Supported data types
Batch read
The following table lists the data type mappings for PolarDB Reader.
|
Category |
PolarDB data type |
|
Integer |
INT, TINYINT, SMALLINT, MEDIUMINT, and BIGINT |
|
Floating-point |
FLOAT, DOUBLE, and DECIMAL |
|
String |
VARCHAR, CHAR, TINYTEXT, TEXT, MEDIUMTEXT, and LONGTEXT |
|
Date and time |
DATE, DATETIME, TIMESTAMP, TIME, and YEAR |
|
Boolean |
BIT and BOOL |
|
Binary |
TINYBLOB, MEDIUMBLOB, BLOB, LONGBLOB, and VARBINARY |
-
Data types that are not listed in the table are not supported.
-
The PolarDB Reader plug-in treats TINYINT(1) as an integer.
Batch write
Similar to PolarDB Reader, PolarDB Writer supports most, but not all, PolarDB data types.
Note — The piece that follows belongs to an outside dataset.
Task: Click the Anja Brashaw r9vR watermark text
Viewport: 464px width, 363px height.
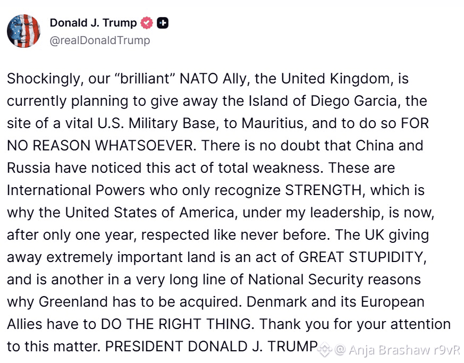Action: click(x=398, y=349)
Ensure that your data types are supported.
The following table lists the data type mappings for PolarDB Writer.
|
Category |
PolarDB data type |
|
Integer |
INT, TINYINT, SMALLINT, MEDIUMINT, BIGINT, and YEAR |
|
Floating-point |
FLOAT, DOUBLE, and DECIMAL |
|
String |
VARCHAR, CHAR, TINYTEXT, TEXT, MEDIUMTEXT, and LONGTEXT |
|
Date and time |
DATE, DATETIME, TIMESTAMP, and TIME |
|
Boolean |
BOOL |
|
Binary |
TINYBLOB, MEDIUMBLOB, BLOB, LONGBLOB, and VARBINARY |
Prerequisites
Configure an IP address whitelist
Add the CIDR block of the VPC that contains your Serverless resource group or Exclusive Resource Group for Data Integration to the IP address whitelist of your PolarDB cluster. For more information, see Set a cluster whitelist.
Create an account and grant permissions
Create an account and grant it the required permissions.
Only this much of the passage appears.